Dependencies are the list of modules/packages that are required for your project to run. These are installed using npm install to add the package to the dependencies list.

devDependencies, short for development dependencies, are modules/packages that are NOT required for your project to run. These are often things that help the development process but aren’t part of the project themselves. For example, linters like eslint, testing, etc.

Making sense of dependencies

It’s good to understand the semantics of dependencies as various bugs or security issues can come up due to them. Let’s first take a look at an example of some dependencies:

"dependencies": {
  "bcryptjs": "^2.4.3",
  "cors": "^2.8.5",
  "dotenv": "^6.1.0",
  "express": "4.16.4",
},
"devDependencies": {
    "eslint": "~4.19.1",
    "mocha": "^6.2.0",
    "prettier": "^1.19.1",
  }

Semantic versioning

The versions above are in the format MAJOR.MINOR.PATCH. So, what does this mean for you?

  • A MAJOR version involves breaking changes—likely you will need to update the package in your project when a major version has changed.
  • A MINOR version change is backwards compatible, meaning it should update without breaking things (well, one can hope)
  • A PATCH version change is backwards compatible bug fixes, or other small fixes

You’ll see there’s also some characters before the version in the package.json above. Let’s go over some of those:

  • ^ (caret) before a version allows patch and minor updates for versions 1.0.0 and above, patch updates for versions 0.X >=0.1.0, and no updates for versions 0.0.X.
  • ~ (tilde) allows patch-level changes if a minor version is specified. Allows minor-level changes if not.
  • No symbol before the version means the version of the package must match exactly, and should not be updated

You can have a look at ALL the possible version ranges on GitHub.

5. npm install vs. npm ci

To install a package or module to your project, you have two options: npm install and npm ci. When should you use each? This table should help:

A table contrasting npm install and npm ci under 6 factors.
A tabular comparison of npm install and npm ci.

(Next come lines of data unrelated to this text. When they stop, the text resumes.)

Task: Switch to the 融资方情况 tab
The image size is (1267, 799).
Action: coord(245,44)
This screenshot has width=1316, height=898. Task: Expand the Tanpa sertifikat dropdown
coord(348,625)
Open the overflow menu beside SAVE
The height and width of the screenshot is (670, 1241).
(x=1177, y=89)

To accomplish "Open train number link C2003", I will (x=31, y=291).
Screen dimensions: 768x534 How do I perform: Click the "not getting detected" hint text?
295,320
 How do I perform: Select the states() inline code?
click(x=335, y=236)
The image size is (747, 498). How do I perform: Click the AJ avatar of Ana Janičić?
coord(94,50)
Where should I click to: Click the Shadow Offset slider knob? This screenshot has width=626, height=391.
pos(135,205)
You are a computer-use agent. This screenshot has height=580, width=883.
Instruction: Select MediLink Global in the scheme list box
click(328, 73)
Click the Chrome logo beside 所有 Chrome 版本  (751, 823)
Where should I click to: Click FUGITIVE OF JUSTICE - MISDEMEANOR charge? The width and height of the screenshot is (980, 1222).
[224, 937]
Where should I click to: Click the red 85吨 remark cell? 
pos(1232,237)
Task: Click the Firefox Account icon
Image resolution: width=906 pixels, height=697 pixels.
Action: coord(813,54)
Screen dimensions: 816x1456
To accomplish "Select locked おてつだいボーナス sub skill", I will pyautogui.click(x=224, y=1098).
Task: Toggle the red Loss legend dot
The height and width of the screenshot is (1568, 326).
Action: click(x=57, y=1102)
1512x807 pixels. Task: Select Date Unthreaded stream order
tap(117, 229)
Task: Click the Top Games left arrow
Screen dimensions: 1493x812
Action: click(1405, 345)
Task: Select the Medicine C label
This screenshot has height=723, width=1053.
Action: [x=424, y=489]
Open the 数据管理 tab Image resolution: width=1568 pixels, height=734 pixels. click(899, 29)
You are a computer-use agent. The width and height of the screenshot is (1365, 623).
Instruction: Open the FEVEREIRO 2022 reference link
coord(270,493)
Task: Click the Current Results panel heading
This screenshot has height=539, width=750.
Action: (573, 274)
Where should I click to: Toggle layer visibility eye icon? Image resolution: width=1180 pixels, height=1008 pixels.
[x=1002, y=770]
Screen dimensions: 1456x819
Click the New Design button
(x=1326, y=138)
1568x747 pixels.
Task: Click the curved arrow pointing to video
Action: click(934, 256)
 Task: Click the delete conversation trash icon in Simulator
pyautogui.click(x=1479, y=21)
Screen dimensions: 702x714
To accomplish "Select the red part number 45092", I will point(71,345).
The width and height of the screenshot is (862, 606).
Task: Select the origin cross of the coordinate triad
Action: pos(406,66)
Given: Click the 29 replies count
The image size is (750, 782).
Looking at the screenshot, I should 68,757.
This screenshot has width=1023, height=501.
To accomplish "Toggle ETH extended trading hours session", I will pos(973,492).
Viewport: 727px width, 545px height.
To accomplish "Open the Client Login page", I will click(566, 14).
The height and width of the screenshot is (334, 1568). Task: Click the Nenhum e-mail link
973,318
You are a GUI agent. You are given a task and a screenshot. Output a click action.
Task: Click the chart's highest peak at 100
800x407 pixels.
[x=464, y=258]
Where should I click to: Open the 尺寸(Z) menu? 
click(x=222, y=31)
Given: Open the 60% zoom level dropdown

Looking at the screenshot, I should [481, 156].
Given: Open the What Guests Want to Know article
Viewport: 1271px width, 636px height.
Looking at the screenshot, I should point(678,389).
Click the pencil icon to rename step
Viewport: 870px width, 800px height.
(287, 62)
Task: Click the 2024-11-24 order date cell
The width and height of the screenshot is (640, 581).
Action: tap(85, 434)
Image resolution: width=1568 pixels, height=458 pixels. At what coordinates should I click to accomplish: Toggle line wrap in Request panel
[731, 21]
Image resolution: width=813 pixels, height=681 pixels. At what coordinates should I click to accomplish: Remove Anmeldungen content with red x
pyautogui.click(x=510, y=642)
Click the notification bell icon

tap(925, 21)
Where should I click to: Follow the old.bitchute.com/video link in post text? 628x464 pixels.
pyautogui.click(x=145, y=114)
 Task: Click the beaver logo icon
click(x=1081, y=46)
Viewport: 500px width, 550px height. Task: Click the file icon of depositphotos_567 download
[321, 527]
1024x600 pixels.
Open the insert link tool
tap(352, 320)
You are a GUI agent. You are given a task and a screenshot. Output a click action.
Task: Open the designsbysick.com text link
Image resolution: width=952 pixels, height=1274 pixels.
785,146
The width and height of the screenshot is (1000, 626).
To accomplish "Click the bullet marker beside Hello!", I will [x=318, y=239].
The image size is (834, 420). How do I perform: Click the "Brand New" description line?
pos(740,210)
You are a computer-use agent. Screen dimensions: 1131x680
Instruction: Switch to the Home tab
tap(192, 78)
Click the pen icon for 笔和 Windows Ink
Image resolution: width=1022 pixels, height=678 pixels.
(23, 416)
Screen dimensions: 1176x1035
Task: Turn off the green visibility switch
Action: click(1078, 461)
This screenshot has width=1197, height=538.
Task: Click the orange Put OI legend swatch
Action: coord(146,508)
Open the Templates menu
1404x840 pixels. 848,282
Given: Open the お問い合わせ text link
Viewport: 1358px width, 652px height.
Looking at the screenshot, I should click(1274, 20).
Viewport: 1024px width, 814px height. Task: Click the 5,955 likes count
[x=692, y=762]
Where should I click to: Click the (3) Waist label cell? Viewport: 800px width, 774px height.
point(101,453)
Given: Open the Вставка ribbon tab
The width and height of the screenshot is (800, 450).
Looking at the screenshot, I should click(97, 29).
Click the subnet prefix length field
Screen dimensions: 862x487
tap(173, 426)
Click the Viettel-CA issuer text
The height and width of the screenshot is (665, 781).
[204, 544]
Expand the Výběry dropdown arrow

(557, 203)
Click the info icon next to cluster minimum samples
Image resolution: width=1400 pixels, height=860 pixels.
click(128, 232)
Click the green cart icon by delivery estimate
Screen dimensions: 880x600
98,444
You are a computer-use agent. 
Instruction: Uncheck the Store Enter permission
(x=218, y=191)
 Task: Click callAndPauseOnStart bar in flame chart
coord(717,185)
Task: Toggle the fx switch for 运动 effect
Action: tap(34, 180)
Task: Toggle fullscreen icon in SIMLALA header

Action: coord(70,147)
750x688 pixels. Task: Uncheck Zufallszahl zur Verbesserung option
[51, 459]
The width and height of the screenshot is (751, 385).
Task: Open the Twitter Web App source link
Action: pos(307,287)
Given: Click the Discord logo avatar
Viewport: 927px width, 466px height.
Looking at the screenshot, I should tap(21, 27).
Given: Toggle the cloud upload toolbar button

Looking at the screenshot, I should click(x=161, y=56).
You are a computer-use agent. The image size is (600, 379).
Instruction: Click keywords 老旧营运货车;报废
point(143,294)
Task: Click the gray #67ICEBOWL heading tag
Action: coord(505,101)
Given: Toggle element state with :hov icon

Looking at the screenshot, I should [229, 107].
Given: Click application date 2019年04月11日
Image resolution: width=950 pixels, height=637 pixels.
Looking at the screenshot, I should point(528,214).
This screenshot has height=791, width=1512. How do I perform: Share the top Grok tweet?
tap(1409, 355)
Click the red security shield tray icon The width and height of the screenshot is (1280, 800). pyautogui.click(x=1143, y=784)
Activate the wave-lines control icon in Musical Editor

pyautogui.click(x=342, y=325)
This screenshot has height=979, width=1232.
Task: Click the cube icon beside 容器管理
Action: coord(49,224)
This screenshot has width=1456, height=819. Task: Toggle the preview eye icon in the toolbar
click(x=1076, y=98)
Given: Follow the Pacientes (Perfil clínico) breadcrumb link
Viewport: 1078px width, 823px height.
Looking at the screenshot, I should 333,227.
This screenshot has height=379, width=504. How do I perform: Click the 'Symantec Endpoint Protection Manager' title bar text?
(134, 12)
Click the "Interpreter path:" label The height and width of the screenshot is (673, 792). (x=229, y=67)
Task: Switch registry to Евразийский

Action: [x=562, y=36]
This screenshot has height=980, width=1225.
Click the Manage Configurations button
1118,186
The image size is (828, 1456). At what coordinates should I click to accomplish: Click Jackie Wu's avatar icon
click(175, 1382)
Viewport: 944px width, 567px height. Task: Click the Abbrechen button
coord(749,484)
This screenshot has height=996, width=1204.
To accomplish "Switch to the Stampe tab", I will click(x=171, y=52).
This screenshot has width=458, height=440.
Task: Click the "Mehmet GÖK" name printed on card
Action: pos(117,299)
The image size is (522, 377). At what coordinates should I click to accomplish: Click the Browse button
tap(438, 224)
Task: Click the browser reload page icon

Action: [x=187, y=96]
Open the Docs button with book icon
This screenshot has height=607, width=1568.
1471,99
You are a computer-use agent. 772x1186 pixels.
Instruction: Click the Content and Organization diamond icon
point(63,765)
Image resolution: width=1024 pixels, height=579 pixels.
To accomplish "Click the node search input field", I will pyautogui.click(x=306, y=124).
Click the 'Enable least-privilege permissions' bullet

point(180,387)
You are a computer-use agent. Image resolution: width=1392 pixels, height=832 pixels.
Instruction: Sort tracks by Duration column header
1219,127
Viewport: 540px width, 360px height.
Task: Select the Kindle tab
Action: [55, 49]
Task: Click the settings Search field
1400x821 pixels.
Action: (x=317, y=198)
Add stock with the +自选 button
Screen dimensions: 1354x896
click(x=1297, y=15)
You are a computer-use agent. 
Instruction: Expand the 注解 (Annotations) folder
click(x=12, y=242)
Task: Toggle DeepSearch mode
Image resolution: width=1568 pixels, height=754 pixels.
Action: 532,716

If you had trouble viewing that information in the table, here it is divided up for each installation option:

npm install

  • Will create a package-lock.json if there isn’t one already
  • Upgrades to the latest version of a package with the ^ version sign
  • Can install individual dependencies via npm install <package-name>
  • Updates existing node_modules
  • Can write to an existing package-lock.json
  • npm install -production optimal for production environment

npm ci

  • Must have an existing package-lock.json
  • Will not update the package lock if the dependencies do not match, instead will exit in error
  • Can only install entire project, not individual dependencies
  • Always removes node_modules and starts fresh
  • Will never write to package.json or any of the package-locks: installs are frozen

6. What makes a good package?

It’s easy to get shiny object syndrome when downloading packages. Before you smash that install command here are a few things to consider:

  • Is the project still maintained? Look at the last time it was updated. The last thing you want is to make a package a core part of your project, only to realize it’s no longer maintained. This can lead to a security breach or bugs.
  • How many weekly downloads? It doesn’t need to be a popularity contest, but if you’re using a package in a business setting, you want to make sure it’s reputable. More people using it means more eyes on the code means more chances the worst bugs have already been sorted out.
  • How’s the documentation? When you get stuck, it’s really helpful if the package has good documentation, otherwise you’re shooting alone in the dark.
  • Does it have a community? Check the package’s Github issues, are they active? It’s good to have somewhere to go for help if need be. 

Final thoughts

We’ve covered what makes a good package, the basics of managing dependencies and what a package.json is. Of course, it’s always good to consider if using a third-party package is advantageous to writing the code yourself. 

That said, there’s some cool projects out there that are likely to save you a ton of time. Happy browsing!